Description
Describe the bug
I have a long running process that periodically requests data from a postgresql database and converts to the results to a numpy array for analysis. I see the process leaking memory on each coercion of the results to a numpy array.
In my real process after a couple of days it can be using 9 GB of RAM and after a week it crashes the server. The previous version (python2.7) uses less than 200MB even after running for weeks but that version used psycopg2 directly. I could go back to doing that but I wanted to use sqlalchemy across the codebase by default and I'd also like to understand why this isn't working properly.
While creating the test case, I found that the same issue occurs with a sqlite in memory database. I also saw the same issue on my laptop and my server (both using sqlalchemy v.1.4.32 and v1.4.23)
To Reproduce
import sqlalchemy as sql
import numpy as np
import time
dburl = 'sqlite://'
engine = sql.create_engine(dburl, echo=False)
meta = sql.MetaData()
tbl = sql.Table('test_table',meta,
sql.Column('a',sql.Integer,primary_key=True),
sql.Column('b',sql.Integer),
)
meta.create_all(engine)
#fill table
with engine.connect() as conn:
conn.execute(tbl.insert(),
[{'b': i} for i in range(200)]
)
#test
while True:
with engine.connect() as conn:
query = sql.text("SELECT a, b FROM test_table ORDER BY a LIMIT 200")
results = conn.execute(query)
rows = results.fetchall()
data = np.array(rows)
#fixes that didn't work
del rows
results.close()
del data
time.sleep(0.1)
Error
Resident memory usage is up to 358MB in just a few minutes and there's no sign of stabilisation.
after a couple of minutes
PID USER PR NI VIRT RES SHR S %CPU %MEM TIME+ COMMAND
1952762 aaa 20 0 762204 186264 16188 S 5.7 0.9 0:09.77 python3
a bit later
PID USER PR NI VIRT RES SHR S %CPU %MEM TIME+ COMMAND
1952762 aaa 20 0 934200 358092 16188 S 5.6 1.8 0:21.20 python3
Versions
- OS: Linux (CentOS)
- Python: 3.6.8
- SQLAlchemy: 1.4.32, 1.4.23
- Database: Postgresql (v12.9 64bit)
- DBAPI: psycopg2
Additional context
No response
Activity
zzzeek commentedon Mar 30, 2022
hi there -
memory holds completely steady for me when i run the test case. additionally, if there is some leak it seems more likely this would be related to numpy. have you reported to them? also what happens in your local reproduction case if you replace "data = np.array(rows)" with "data = rows" ? is there any leak when you remove numpy from the script? that would also indicate numpy as the source of the leak.
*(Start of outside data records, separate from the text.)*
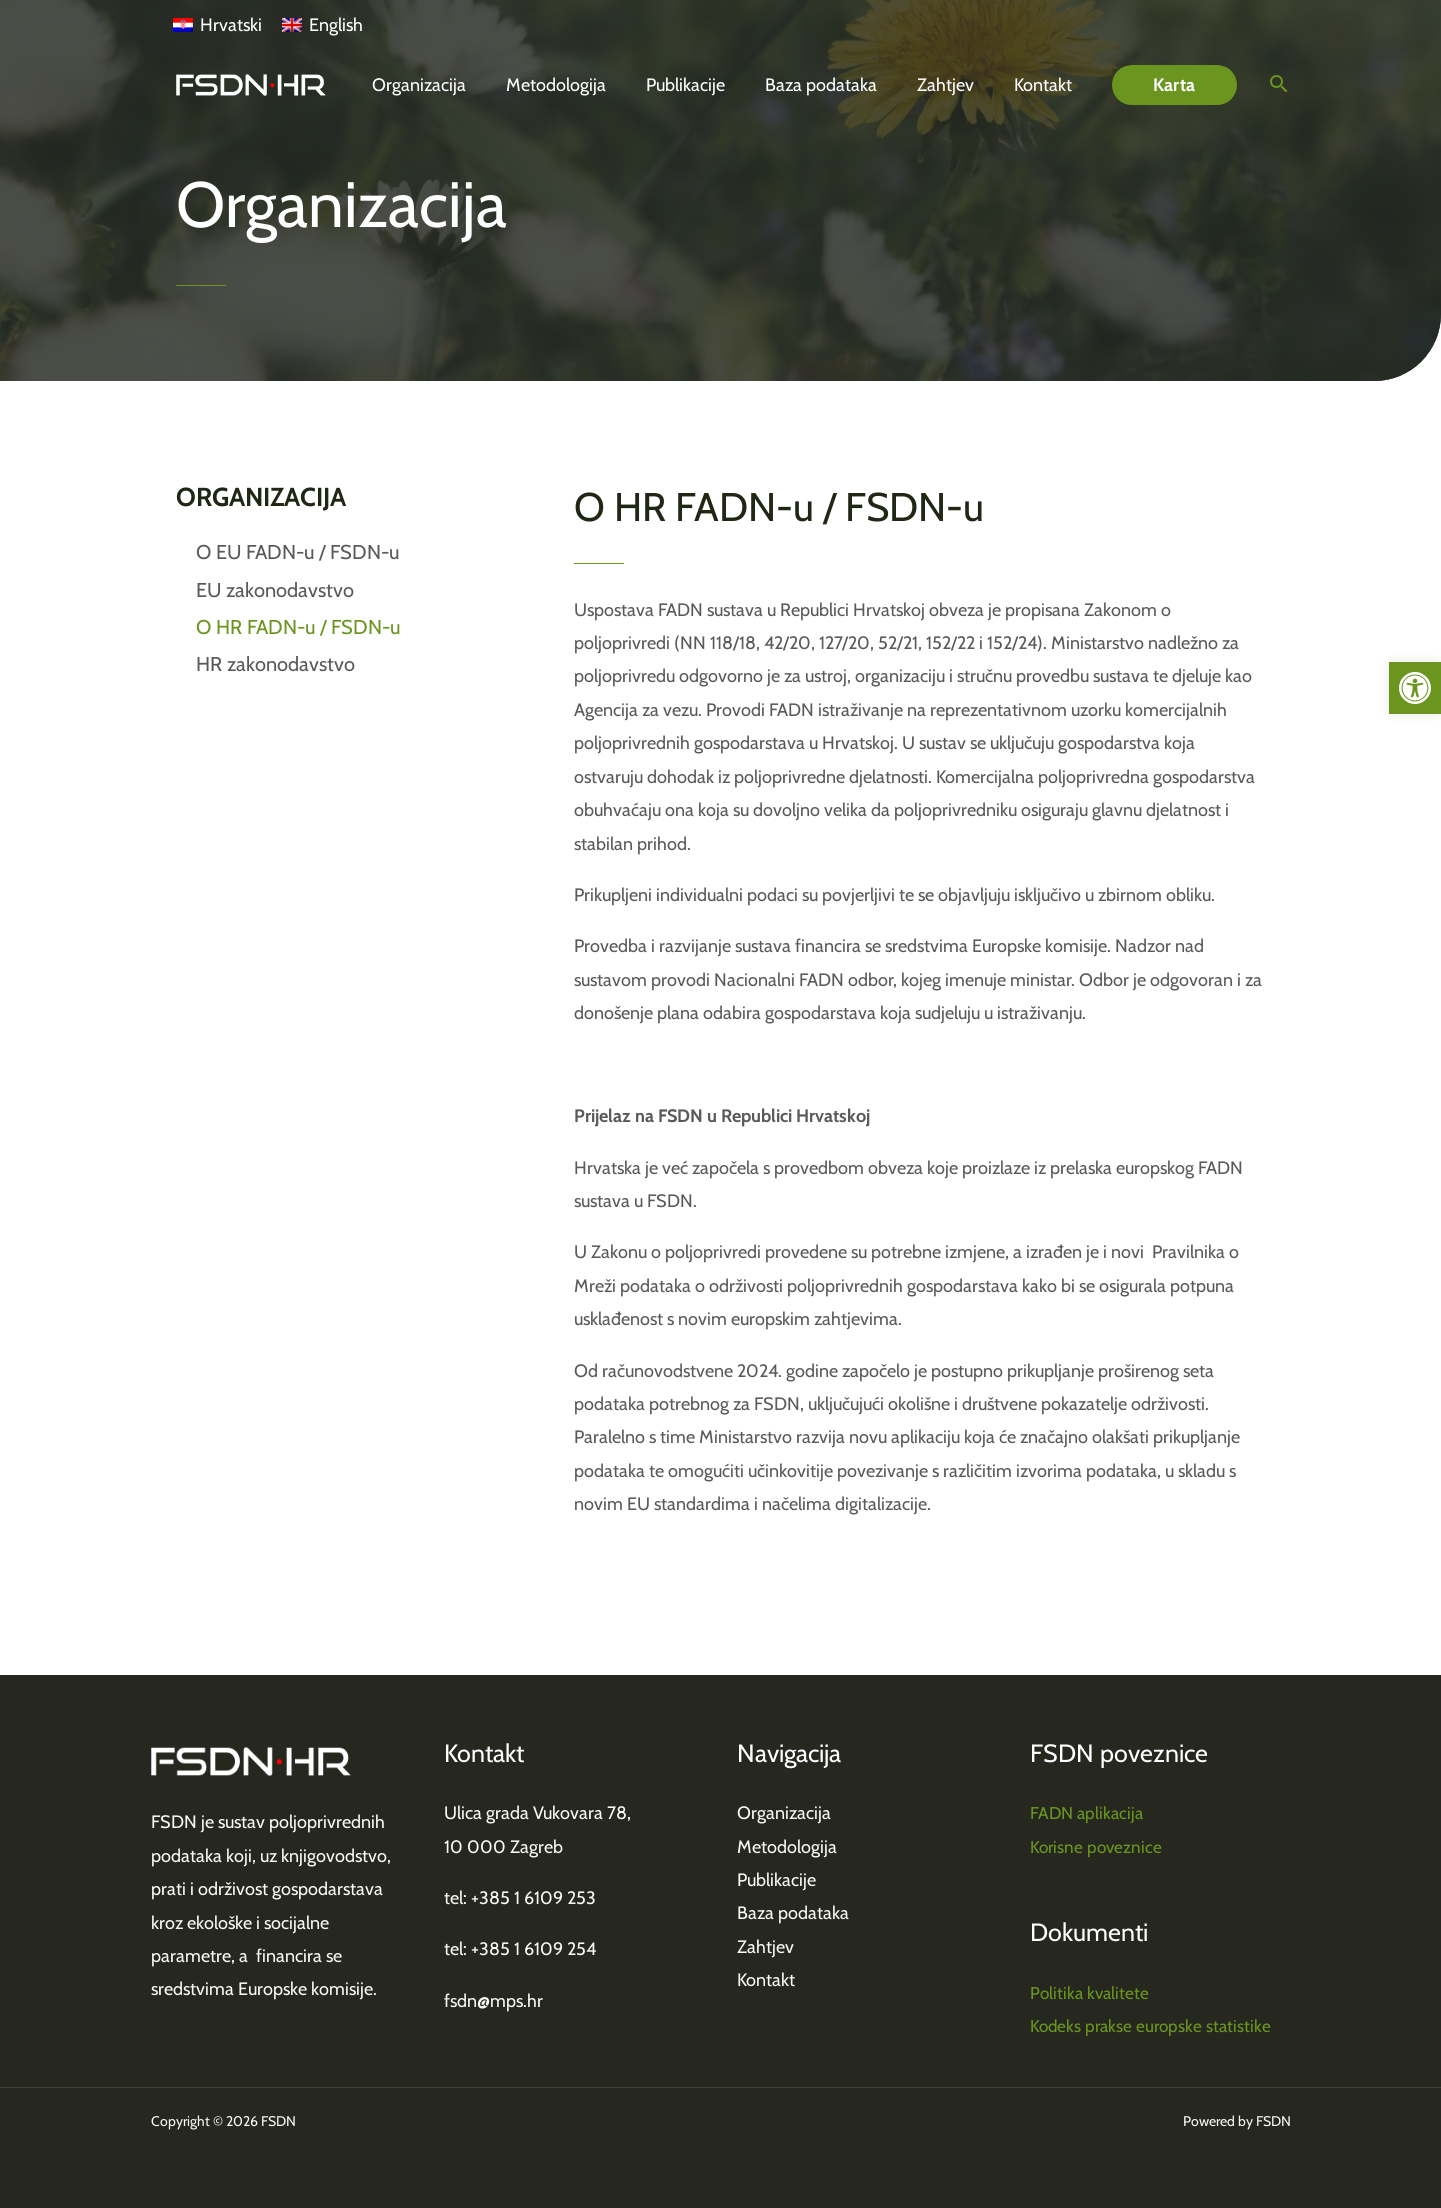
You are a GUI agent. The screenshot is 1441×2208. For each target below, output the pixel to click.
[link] (1415, 688)
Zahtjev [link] (765, 1947)
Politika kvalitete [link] (1091, 1993)
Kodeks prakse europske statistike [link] (1154, 2026)
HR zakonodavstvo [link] (275, 664)
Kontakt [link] (766, 1980)
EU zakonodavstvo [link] (275, 590)
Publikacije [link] (776, 1880)
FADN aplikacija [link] (1089, 1813)
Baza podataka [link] (793, 1913)
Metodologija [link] (787, 1847)
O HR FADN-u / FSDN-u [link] (298, 627)
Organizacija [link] (784, 1813)
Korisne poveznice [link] (1098, 1847)
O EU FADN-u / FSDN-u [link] (297, 552)
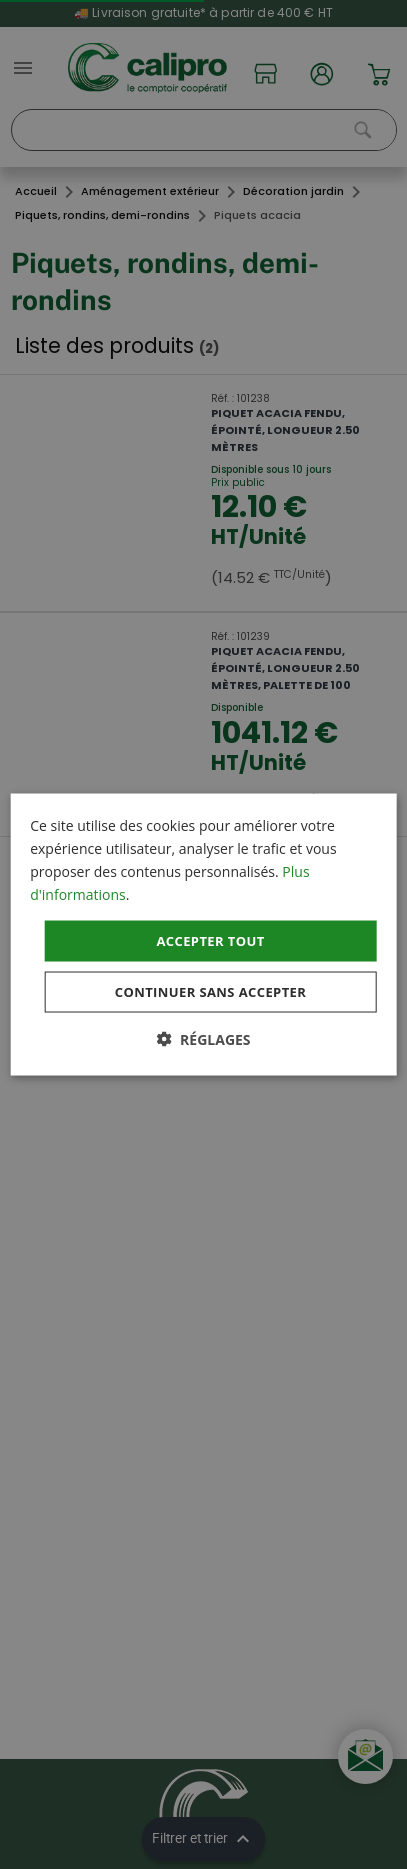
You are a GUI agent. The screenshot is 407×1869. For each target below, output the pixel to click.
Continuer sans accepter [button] (210, 992)
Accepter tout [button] (210, 940)
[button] (203, 1039)
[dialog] (203, 934)
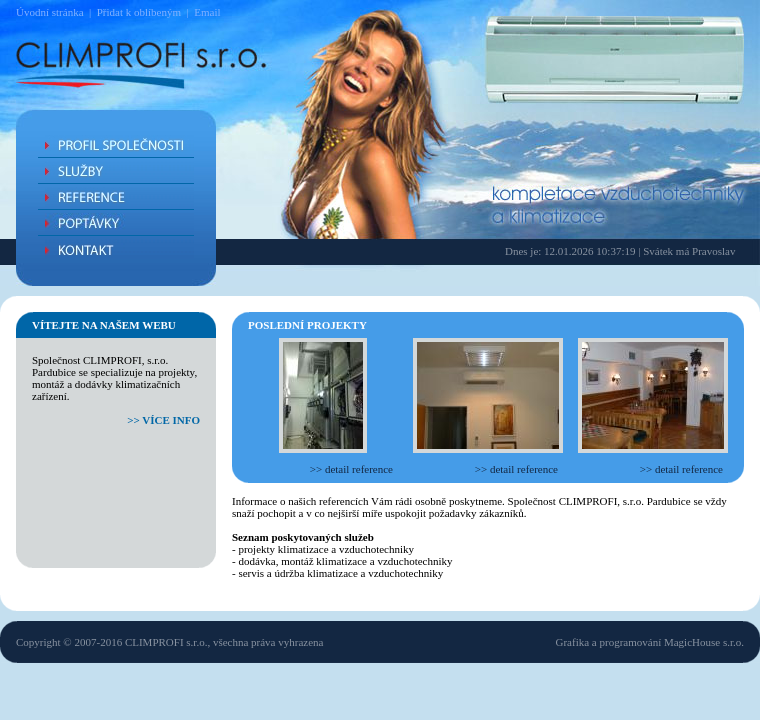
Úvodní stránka (50, 12)
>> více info (163, 420)
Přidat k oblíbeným (139, 12)
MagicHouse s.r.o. (704, 642)
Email (207, 12)
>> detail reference (351, 469)
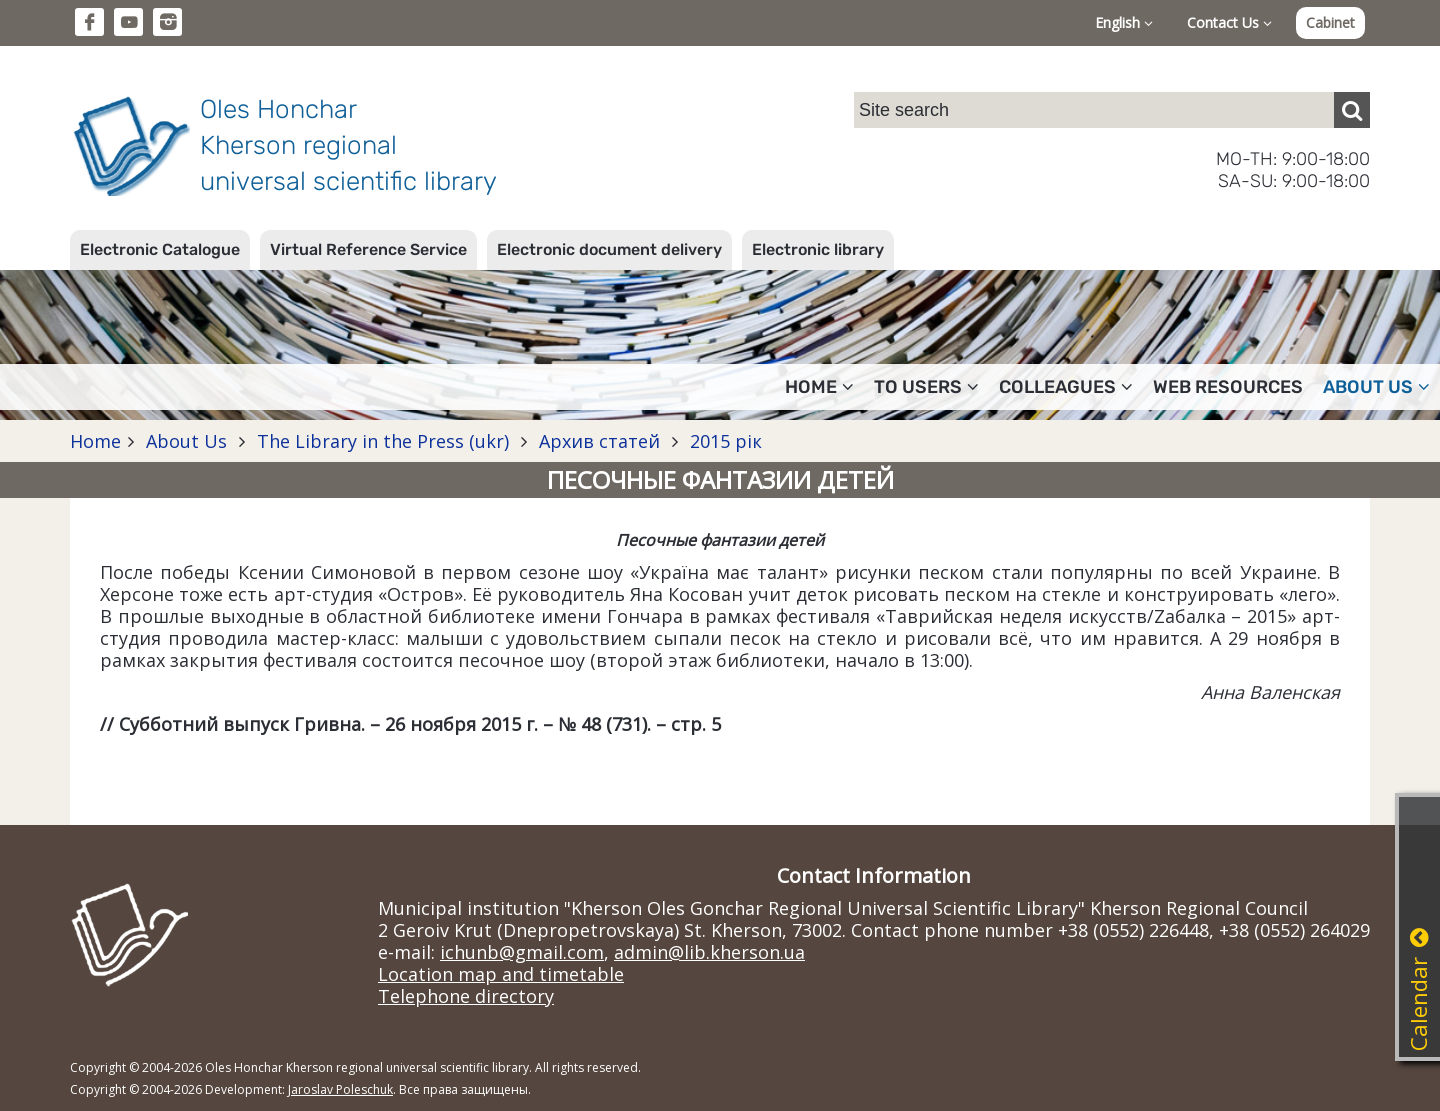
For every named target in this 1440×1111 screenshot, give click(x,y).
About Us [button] (1376, 387)
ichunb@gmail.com (522, 952)
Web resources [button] (1228, 387)
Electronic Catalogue (160, 249)
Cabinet (1330, 22)
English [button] (1124, 22)
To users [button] (926, 387)
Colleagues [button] (1066, 387)
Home (95, 441)
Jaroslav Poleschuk (340, 1089)
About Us (186, 441)
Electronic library (818, 249)
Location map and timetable (501, 974)
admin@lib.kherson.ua (709, 952)
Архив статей (599, 441)
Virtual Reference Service (368, 249)
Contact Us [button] (1229, 22)
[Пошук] (1352, 110)
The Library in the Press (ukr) (383, 441)
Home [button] (819, 387)
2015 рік (723, 441)
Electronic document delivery (609, 249)
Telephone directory (466, 996)
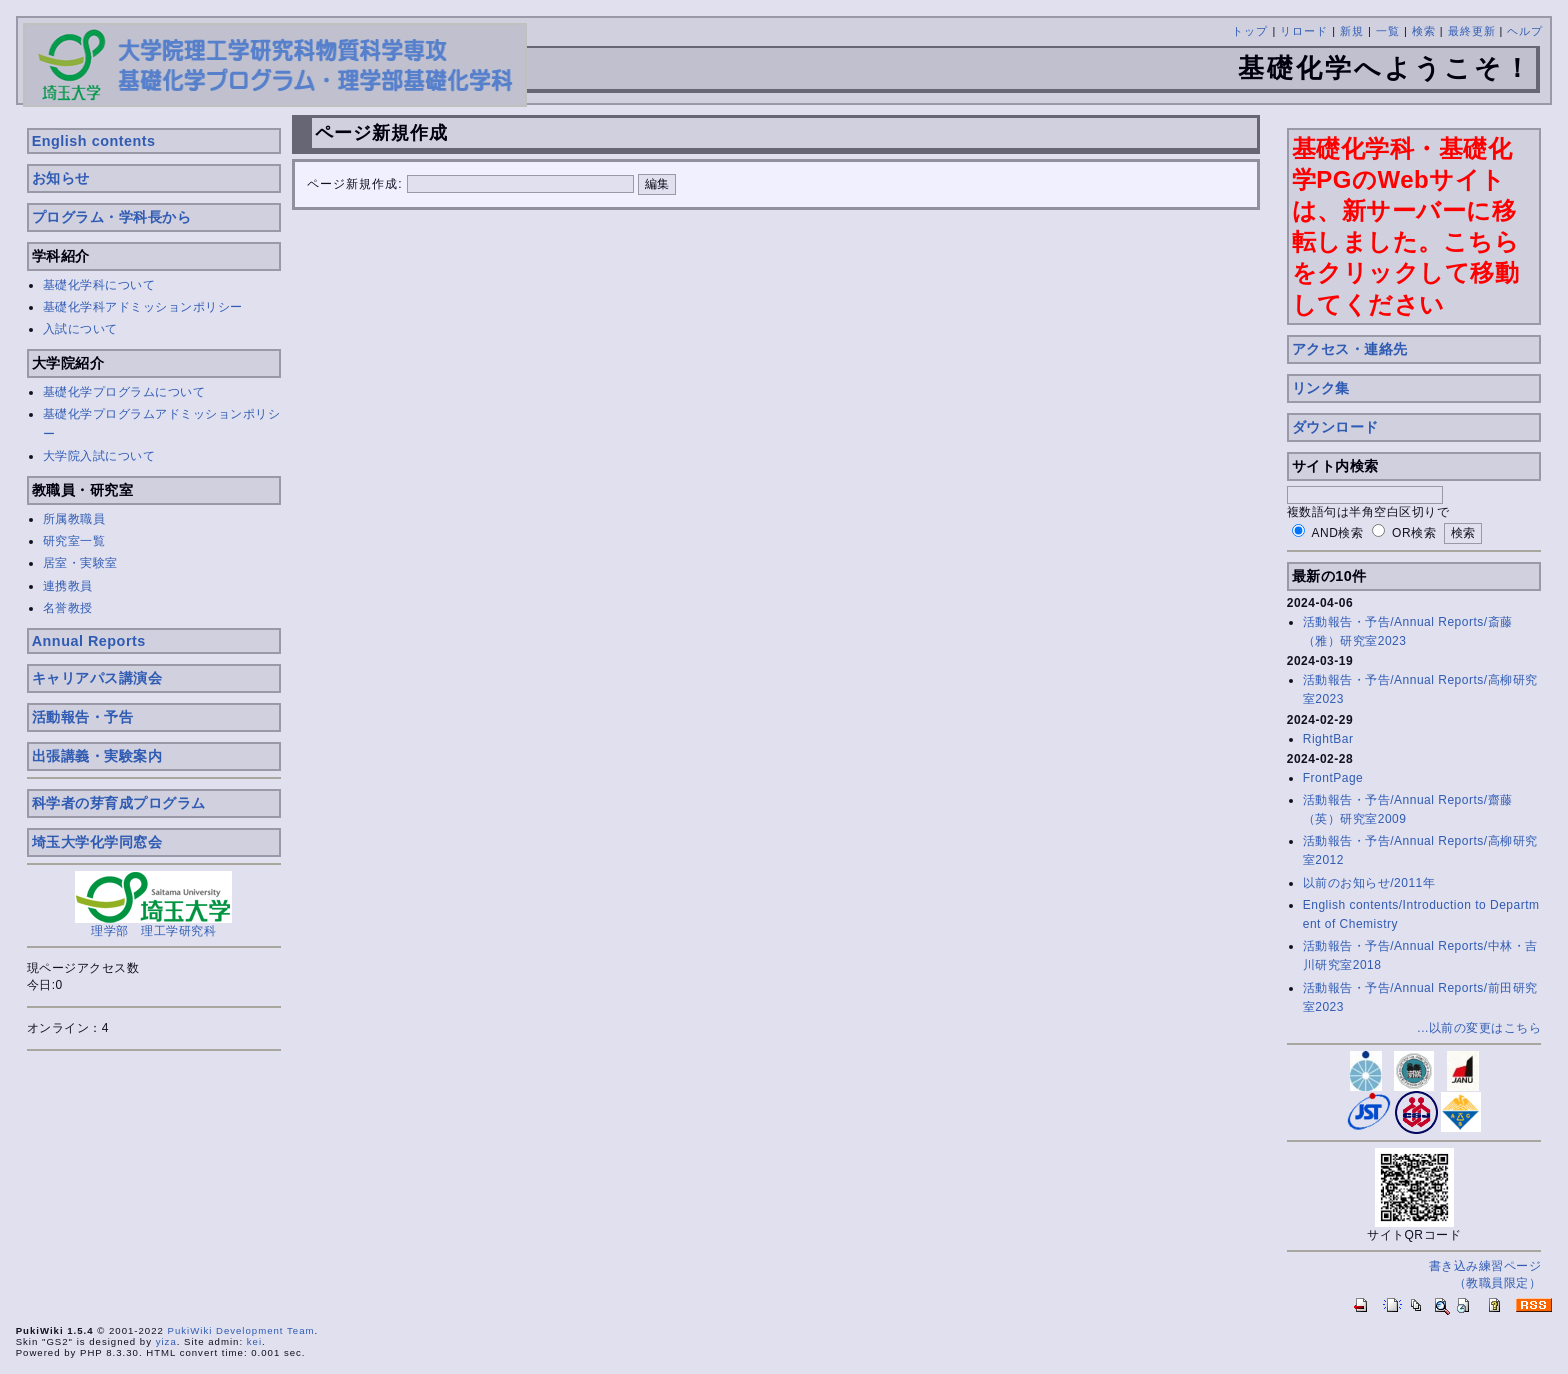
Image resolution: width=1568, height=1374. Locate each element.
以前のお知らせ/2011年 (1369, 883)
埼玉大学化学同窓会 (97, 842)
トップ (1250, 31)
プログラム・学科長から (112, 217)
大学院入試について (99, 456)
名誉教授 (68, 608)
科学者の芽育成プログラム (119, 803)
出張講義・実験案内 (97, 756)
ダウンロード (1335, 427)
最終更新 (1472, 31)
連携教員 (68, 586)
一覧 (1388, 31)
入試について (80, 329)
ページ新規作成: (354, 184)
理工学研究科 (178, 931)
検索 (1424, 31)
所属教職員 (74, 519)
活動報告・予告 (83, 717)
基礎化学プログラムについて (124, 392)
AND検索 (1338, 533)
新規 (1352, 31)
zzzeek commentedon Mar 30, 2022
OK, the issue can be reproduced if I compile with SQLAlchemy's C extensions. Why numpy is having a problem is not clear. What is clear is that if I consume the results first into a list of dictionaries, there's no problem, and of course if I dont use numpy, there's no problem.
so this still seems to be some issue in numpy and should still be reported to them. As a workaround, convert to a list of dicts first:
The C extensions in SQLAlchemy are replaced with cython code in 2.0 and the approach is entirely different.
CaselIT commentedon Mar 30, 2022
Does it reproduce also on v2 with cython?
zzzeek commentedon Mar 30, 2022
nope, cython is of course fine.
I dont know how we would diagnose this because if you've ever looked at numpy's source you'd...well....you'll see. forget it
zzzeek commentedon Mar 30, 2022
it looks like numpy.array() is calling iter() and len() on each row. but if i make a program that calls these methods without using a numpy array, there's no leak.
zzzeek commentedon Mar 30, 2022
yeah im not finding any method that inherently leaks and this seems like something numpy is doing, it's extremely weird about datatypes. just convert to dict/ tuple first, i.e.
data = np.array([tuple(x) for x in rows])
ordata = np.array([dict(x) for x in rows])
zzzeek commentedon Mar 30, 2022
reproduces in SQLAlchemy 1.3 also. so this is old stuff
zzzeek commentedon Mar 30, 2022
here's a little bit on numpy: https://numpy.org/devdocs/reference/c-api/data_memory.html#configurable-memory-routines-in-numpy-nep-49 they have a very elaborate C / memory implementation that's all custom. it would appear to be incompatible with our C extensions.